PSA_LEVEL-UP_QNR17. A and B can do a job in 20 and 30 days respectively. If both of them work on the job together, when would they finish 75% of it?
1) 8 days
2) 9 days
4) 12 days
Let us assume work to be of 1 unit.
A’s one day work = 1/20
B’s one day work = 1/30
In one day, they finish = 1/20 + 1/30 = 1/12
1/12 units of the work is finished in 1 day.
1 unit of work is finished in 12 days.
3/4 units of work is finished in [3/4] * 12 = 9 days. Option (2).
Let us assume work to be of 60 units [LCM of involved numbers 20 and 30 is 60].
Task is to finish 75% of the work i.e 75% of 60 = 45 units.
A’s one day work = 60/20 = 3 units
B’s one day work = 60/30 = 2 units
Together they finish, 5 units each day. To finish 45 units they would need 9 days. Option (2).
Aspirants can solve most of the Time and Work questions using LCM method to do away with any need of solving it on paper.

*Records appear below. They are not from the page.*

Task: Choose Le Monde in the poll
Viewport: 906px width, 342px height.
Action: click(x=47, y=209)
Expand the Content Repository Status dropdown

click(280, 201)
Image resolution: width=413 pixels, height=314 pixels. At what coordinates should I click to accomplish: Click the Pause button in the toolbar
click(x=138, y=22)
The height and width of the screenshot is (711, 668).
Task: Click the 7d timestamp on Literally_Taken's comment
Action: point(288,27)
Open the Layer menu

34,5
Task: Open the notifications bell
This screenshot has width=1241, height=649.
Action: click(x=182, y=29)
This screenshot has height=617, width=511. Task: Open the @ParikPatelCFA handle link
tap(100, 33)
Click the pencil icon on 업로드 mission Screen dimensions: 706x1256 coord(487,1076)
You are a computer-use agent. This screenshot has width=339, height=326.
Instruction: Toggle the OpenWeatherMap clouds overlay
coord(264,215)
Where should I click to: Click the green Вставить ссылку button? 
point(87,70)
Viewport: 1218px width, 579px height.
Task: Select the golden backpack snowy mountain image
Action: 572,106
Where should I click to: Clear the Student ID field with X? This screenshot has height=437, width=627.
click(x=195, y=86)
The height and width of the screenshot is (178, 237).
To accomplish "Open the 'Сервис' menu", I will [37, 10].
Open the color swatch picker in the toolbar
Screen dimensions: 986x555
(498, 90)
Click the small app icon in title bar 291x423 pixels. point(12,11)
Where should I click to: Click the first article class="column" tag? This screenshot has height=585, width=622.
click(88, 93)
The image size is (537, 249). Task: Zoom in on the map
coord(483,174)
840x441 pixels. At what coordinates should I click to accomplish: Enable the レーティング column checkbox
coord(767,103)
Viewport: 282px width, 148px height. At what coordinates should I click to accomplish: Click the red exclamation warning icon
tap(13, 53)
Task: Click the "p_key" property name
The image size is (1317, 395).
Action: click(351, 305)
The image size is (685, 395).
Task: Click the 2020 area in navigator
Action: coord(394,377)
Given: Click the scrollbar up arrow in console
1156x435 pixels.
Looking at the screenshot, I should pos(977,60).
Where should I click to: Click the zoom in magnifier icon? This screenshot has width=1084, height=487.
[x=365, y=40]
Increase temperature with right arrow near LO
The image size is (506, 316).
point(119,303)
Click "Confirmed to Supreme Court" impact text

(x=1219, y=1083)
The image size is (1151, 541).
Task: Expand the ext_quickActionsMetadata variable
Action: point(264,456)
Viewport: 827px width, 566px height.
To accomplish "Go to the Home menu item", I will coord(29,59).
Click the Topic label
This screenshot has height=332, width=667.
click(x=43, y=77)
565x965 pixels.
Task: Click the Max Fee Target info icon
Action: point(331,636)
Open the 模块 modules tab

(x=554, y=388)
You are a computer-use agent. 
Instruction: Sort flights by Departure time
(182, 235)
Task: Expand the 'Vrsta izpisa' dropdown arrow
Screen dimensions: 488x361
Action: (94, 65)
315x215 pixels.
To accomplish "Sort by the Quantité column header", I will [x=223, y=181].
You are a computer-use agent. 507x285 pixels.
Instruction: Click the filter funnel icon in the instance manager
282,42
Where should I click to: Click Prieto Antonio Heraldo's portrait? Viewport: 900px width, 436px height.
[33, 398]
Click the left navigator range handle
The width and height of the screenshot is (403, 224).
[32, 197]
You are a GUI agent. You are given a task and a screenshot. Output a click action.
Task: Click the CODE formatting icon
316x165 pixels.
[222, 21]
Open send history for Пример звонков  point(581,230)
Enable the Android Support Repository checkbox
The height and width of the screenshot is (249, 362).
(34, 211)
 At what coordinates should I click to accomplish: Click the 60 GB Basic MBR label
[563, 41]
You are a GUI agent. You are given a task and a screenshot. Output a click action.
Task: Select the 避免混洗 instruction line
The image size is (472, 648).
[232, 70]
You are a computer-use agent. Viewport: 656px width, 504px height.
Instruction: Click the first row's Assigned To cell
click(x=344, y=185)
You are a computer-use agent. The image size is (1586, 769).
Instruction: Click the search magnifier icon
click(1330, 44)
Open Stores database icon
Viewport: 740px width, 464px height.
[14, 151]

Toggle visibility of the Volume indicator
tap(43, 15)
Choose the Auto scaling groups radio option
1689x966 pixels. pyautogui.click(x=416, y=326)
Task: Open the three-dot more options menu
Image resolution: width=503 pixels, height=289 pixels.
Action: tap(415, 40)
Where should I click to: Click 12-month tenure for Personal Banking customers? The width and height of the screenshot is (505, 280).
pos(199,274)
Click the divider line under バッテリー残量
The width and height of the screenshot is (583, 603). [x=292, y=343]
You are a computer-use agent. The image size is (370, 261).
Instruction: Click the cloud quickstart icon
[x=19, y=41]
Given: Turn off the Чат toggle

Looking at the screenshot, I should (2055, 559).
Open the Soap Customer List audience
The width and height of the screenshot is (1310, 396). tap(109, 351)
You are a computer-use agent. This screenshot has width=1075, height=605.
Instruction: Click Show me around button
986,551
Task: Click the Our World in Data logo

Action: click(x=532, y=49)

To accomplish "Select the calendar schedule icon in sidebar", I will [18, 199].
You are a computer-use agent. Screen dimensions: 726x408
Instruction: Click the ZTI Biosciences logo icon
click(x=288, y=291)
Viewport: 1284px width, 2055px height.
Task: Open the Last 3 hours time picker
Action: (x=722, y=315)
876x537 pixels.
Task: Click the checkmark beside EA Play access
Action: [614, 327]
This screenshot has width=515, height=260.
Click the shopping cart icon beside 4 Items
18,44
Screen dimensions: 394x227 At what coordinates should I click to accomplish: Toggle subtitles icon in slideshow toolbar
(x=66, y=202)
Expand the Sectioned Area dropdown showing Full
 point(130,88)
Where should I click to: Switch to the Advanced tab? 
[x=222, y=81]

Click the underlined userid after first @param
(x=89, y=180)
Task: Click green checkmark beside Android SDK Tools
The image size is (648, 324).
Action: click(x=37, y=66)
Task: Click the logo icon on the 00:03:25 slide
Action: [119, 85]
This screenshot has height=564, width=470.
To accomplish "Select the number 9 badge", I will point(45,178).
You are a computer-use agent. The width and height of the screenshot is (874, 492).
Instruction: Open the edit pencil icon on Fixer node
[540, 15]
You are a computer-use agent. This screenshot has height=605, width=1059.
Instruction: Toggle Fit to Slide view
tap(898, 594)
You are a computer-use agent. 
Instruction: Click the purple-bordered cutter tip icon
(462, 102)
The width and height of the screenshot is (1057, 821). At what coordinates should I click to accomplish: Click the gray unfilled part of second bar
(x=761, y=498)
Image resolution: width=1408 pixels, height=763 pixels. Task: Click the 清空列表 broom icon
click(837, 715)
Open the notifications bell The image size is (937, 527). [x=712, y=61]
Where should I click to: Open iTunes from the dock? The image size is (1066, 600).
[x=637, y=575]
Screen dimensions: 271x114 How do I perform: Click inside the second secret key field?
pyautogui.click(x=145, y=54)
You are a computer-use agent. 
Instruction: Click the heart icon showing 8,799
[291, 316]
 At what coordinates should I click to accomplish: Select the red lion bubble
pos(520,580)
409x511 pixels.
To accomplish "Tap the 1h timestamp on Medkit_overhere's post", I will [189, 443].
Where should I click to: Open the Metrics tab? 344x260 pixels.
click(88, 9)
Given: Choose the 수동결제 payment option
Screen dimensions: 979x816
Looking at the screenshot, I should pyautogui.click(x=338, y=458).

And they can solve it quickly mentally this way.
Shortcut to calculate number of days required by A and B when both are working together = nA * nB / (nA + nB)
Where, nA = number of days A requires to finish the work alone.
nB = number of days B requires to finish the work alone.
Here, the value comes out to be = 20*30/(20+30) = 600/50 = 12 days.
Since, the question asks about “75% of the total work”, the time taken would be 3/4th of 12 days or 9 days. Option (2).